What started out as bad has turned to worse in Flint’s primary election. First, three mayoral candidates (including incumbent mayor Dayne Walling) and two city council candidates all failed to make the ballot after they were all given the wrong date by the City Clerk to submit their nominating petitions. Then yesterday, the only remaining candidate to submit his petitions on time, Eric Mays, was found to be short of the necessary amount of signatures.
Mays’ situation is one of his own making and he clearly doesn’t deserve to be on the ballot for the mayor’s race. However, the other five candidates – including mayoral candidates Walling, businesswoman Karen Weaver, and Councilman Wantwaz Davis – deserve to be on the ballot. They turned in their petitions by April 28th, the date given to them by City Clerk Inez Brown. The correct date, as Brown was informed by director of elections for the state Christopher M. Thomas, was the 21st.
Flint’s city attorney is hopeful the state will grant them a waiver and allow all three (or four?) candidates on the ballot. However, the state is having none of that idea, and Flint may literally have an all-write-in race:
The state has given Brown until noon today to “report what corrective actions you’ve taken to address this unfortunate situation,” but said putting any candidates on the ballot who did not file petitions by April 21 is not an option.

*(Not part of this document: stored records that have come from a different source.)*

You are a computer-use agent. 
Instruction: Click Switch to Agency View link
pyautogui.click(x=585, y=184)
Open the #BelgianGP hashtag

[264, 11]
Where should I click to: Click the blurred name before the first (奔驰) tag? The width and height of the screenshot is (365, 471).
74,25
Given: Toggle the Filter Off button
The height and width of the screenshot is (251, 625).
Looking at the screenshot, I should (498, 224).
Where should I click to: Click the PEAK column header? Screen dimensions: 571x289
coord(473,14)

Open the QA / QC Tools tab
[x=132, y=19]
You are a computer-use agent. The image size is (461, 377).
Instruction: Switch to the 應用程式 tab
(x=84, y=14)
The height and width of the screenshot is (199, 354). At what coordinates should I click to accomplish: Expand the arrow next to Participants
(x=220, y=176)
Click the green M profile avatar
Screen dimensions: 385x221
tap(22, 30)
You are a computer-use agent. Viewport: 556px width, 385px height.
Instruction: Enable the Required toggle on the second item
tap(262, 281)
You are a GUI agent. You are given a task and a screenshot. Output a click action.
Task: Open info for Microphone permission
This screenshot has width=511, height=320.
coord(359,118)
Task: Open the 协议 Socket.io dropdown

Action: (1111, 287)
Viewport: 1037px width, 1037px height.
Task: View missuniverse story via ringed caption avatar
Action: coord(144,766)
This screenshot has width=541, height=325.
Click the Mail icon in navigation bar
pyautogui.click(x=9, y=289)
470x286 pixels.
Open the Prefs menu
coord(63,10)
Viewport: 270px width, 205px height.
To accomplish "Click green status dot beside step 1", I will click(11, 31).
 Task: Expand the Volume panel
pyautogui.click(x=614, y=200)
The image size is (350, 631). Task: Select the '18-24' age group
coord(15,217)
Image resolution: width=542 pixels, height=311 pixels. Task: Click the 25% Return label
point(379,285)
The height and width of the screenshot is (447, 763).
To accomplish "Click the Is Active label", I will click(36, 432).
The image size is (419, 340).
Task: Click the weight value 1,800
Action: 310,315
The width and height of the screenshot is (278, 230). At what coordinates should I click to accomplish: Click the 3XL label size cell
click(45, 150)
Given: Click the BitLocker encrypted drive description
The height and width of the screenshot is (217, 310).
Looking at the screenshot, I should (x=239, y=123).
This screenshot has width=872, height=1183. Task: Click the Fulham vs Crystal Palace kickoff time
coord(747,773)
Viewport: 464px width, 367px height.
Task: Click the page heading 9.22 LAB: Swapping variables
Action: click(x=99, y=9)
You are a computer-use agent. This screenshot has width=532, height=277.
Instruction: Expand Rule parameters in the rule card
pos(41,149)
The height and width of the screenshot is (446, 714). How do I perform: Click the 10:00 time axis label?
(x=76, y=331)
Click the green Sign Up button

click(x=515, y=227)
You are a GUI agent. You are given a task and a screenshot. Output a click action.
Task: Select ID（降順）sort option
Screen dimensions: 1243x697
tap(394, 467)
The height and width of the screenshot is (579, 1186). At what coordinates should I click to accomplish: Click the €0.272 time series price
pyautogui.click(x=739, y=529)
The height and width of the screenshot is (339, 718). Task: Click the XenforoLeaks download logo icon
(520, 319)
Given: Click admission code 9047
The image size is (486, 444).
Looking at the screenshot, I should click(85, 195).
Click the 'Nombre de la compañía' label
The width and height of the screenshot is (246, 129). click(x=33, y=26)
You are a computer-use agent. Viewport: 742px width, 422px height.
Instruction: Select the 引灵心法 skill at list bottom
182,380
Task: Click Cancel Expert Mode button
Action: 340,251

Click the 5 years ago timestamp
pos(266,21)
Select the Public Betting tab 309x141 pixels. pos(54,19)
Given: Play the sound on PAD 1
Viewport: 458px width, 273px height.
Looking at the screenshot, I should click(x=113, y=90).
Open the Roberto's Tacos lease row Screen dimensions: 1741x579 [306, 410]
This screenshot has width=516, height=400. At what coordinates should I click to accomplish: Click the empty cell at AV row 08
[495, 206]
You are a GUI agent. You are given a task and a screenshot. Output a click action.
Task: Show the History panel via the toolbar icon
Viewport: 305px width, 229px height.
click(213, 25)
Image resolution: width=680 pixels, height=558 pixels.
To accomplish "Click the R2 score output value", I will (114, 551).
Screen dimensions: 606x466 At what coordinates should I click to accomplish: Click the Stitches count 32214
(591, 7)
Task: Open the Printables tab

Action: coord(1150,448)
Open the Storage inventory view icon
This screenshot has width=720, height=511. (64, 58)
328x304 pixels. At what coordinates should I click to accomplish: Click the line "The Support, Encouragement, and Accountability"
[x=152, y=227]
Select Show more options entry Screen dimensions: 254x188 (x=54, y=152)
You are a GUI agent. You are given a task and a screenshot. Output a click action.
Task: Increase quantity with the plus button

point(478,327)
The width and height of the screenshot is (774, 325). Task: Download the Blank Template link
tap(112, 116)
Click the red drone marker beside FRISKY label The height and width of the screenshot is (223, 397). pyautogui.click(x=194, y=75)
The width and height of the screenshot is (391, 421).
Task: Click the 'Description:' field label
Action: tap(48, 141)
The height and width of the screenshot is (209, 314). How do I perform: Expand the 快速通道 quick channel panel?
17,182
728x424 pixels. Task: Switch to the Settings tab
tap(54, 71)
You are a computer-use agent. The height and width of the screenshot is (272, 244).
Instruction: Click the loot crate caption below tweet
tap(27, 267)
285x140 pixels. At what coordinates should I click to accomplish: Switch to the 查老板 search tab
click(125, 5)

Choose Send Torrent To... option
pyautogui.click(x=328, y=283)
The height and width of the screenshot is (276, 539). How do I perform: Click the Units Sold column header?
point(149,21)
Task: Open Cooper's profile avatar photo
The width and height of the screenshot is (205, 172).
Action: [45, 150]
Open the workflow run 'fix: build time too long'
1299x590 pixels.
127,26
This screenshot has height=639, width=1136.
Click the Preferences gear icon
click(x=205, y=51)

Brown has referred questions about what city officials have called a “clerical error” in her office to City Attorney Peter Bade.
Bade said the city has retained an outside attorney in an effort to keep candidates for mayor and two City Council seats on the ballot. There were four mayoral candidates who turned in at least 900 valid petition signatures by April 28.
Bade said the city will likely ask a Genesee Circuit or federal court judge to allow the primary election to go forward with those four candidates: Walling, Mays, businesswoman Karen Weaver, and Councilman Wantwaz Davis.
When things go right in cities like Flint where an Emergency Manager is in charge, the Emergency Manager gets all the credit. But what about when things go horribly awry like in this situation? Isn’t this, too, something that the Emergency Manager is on the hook for? This is complicated because the current Emergency Manager Jerry Ambrose has only been on the job since January when Darnell Earley abruptly resigned to become the Emergency Manager for Detroit Public Schools.
How about the City Administrator, Natasha Henderson? Isn’t she on the hook for this? If so, it’s worth noting that Henderson was handpicked by Emergency Manager Earley.
This is a complete snafu and if Emergency Managers get the kudos when things go right, they get to take their lumps when things go wrong. I lay the responsibility for this catastrophe directly at the feet of Flint’s Emergency Manager.
But with such a revolving door of people in that position – Ambrose is Flint’s FOURTH Emergency Manager – the question is “Which one?”